Learning Languages delays memory Loss
April 14th 2008 05:36
BUT STUDY MAY CONTAIN FLAWS
An Israeli study has found that multilingual people are less likely to experience memory loss and senility in advanced age.
The study, whose findings were recently published in the American journal "Psychology and Aging," found that multilingual people were cognitively much stronger in old age.
The study says it gives consideration to Western countries including Australia - where most people, if they are not immigrants or linguists - speak only one language.
"A person who speaks more languages is likely to be more clearly minded in older age," said Tel Aviv University researcher Gitit Kave.
The study was conducted at the University's Herzog Center for Aging Research.
"People who learn languages exercise their brain more. They create links to different parts of the brain which strengthens its resilience. Exerting the brain makes it more flexible so that multilingual people acquire a greater cognitive reserve which immunes the brain against senility or dementia," Kave told Haaretz.
The study was based on a survey in 1989 of persons aged between 75 and 95. Each individual was asked how many languages he or she knows, which was their mother tongue and what language they spoke best. They were asked questions on a range of subjects including where they had studied them and what language they most frequently spoke.
The participants in the study were given a short cognitive examination to test their clarity for memory and understanding, repeated with each interview.
The participants were divided into bilinguals, tri-linguals and multilinguals. In each case when their knowledge of languages was compared with the results of their cognitive test - it was found that a person who knows more languages reaches old age in a better cognitive state.
"Even people who lacked a formal education but during their lifetime acquired knowledge of more than one language were more clearly minded in old age," Kave said.
"The more clearly minded were also people who knew more languages." This was especially true of people who had no formal education.
The researchers admit that the study contains several flaws which may question their findings.
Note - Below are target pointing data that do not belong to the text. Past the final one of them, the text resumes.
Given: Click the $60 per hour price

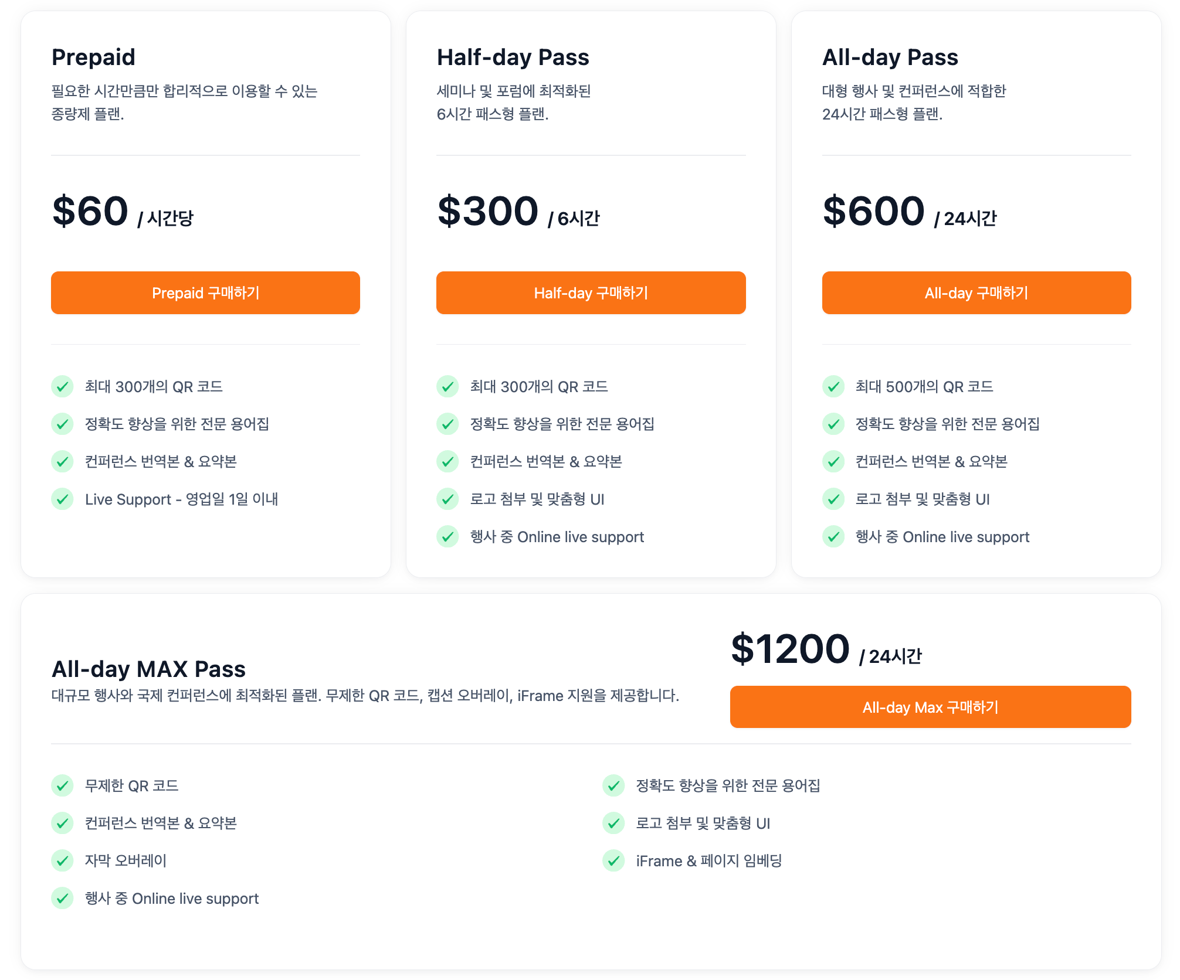Looking at the screenshot, I should (x=90, y=212).
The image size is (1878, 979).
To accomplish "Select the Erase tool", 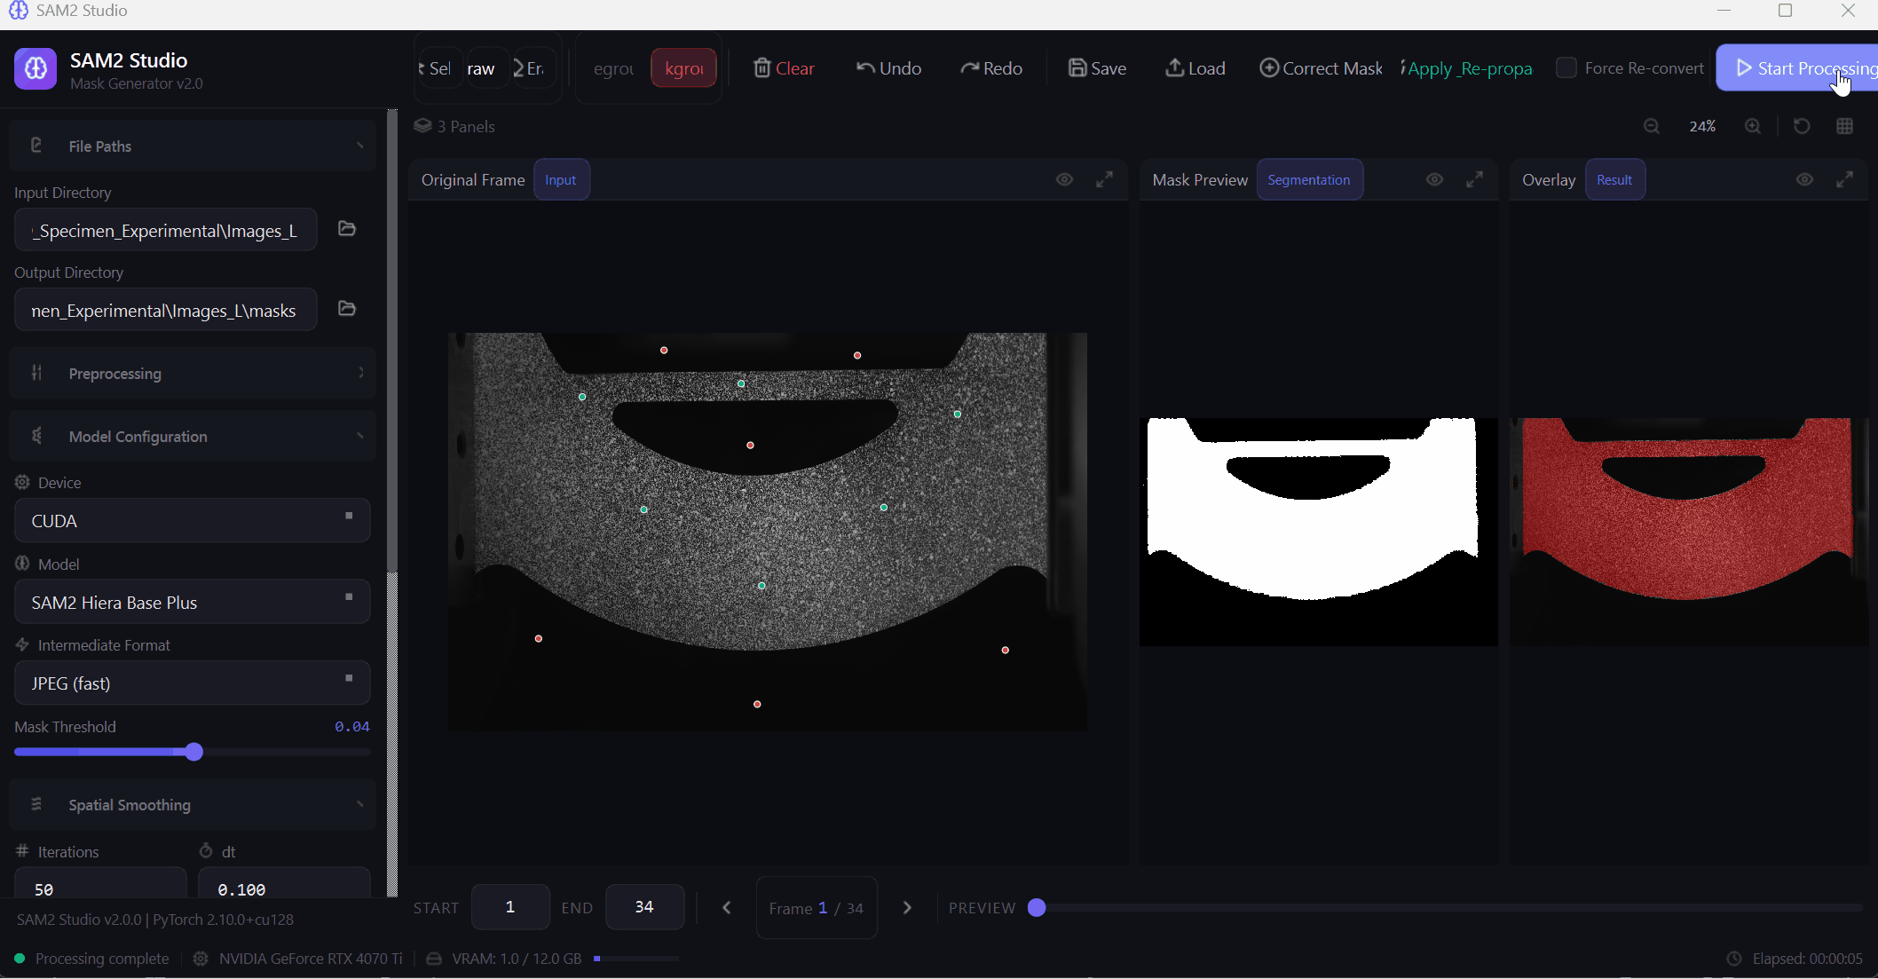I will 532,67.
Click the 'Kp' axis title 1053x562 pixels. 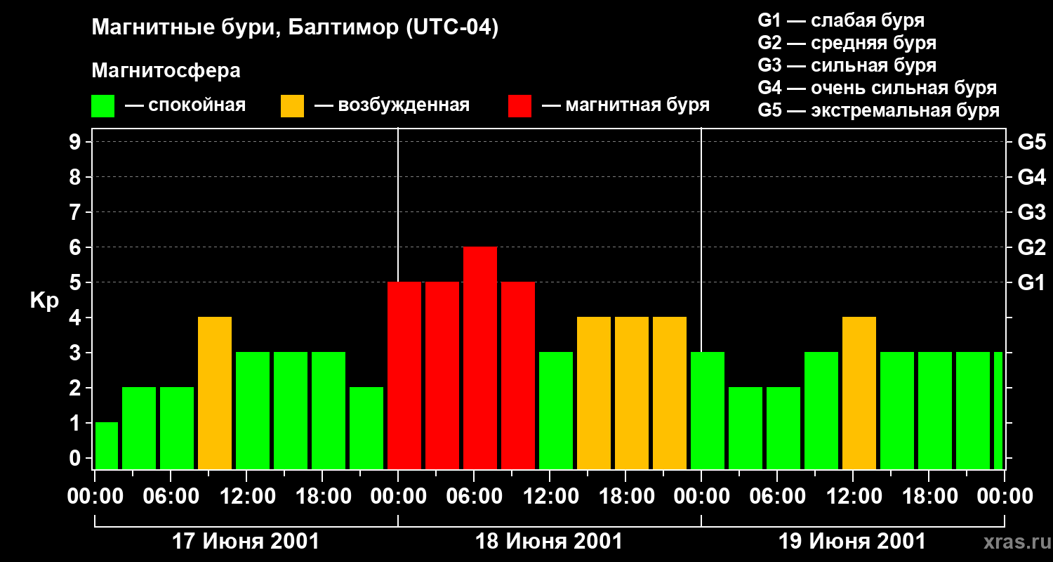pyautogui.click(x=44, y=301)
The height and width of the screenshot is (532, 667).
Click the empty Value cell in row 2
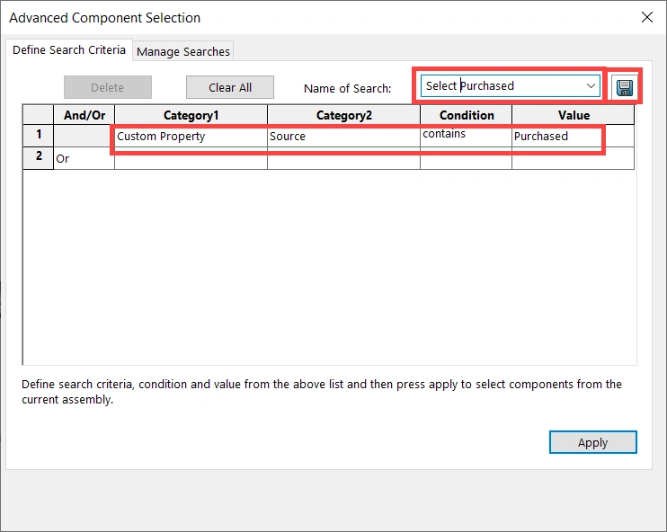click(573, 158)
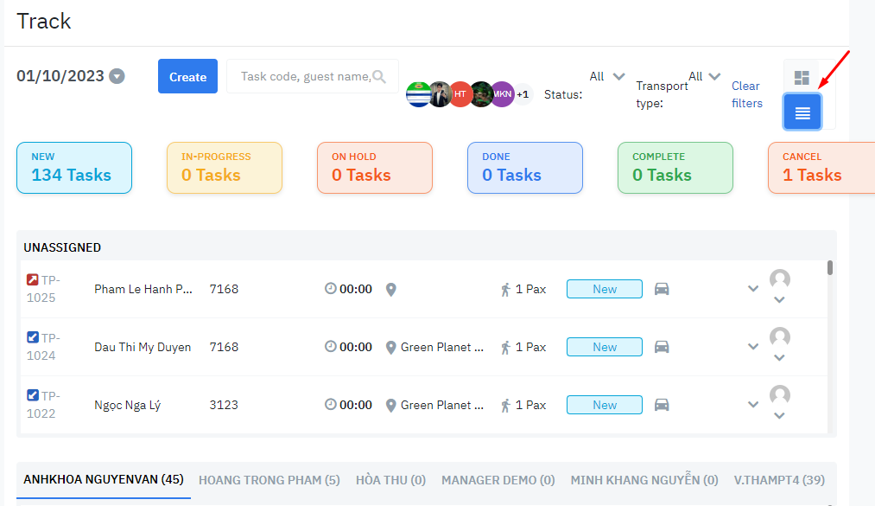The height and width of the screenshot is (506, 875).
Task: Click assignee avatar on TP-1024 row
Action: (x=779, y=337)
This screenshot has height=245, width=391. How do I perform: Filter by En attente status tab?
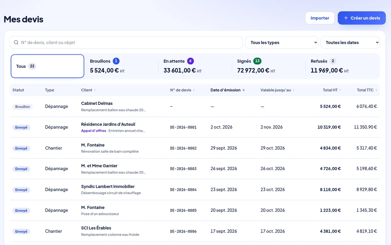click(x=195, y=66)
The team had inadequate biographical data relating to the family and social background in which their participants had studied their languages or how well they knew them or how frequently they spoke them, Kave said on Israel Radio.
Nor had any comparison been made with the influence of other disciplines like physics or mathematics on clear mindedness in old age.
"People who regularly solve cross world puzzles also exercise their brain which can strengthen memory in old age," Kave said.
"I personally can't do them. But people should do what they like best to keep their minds alert.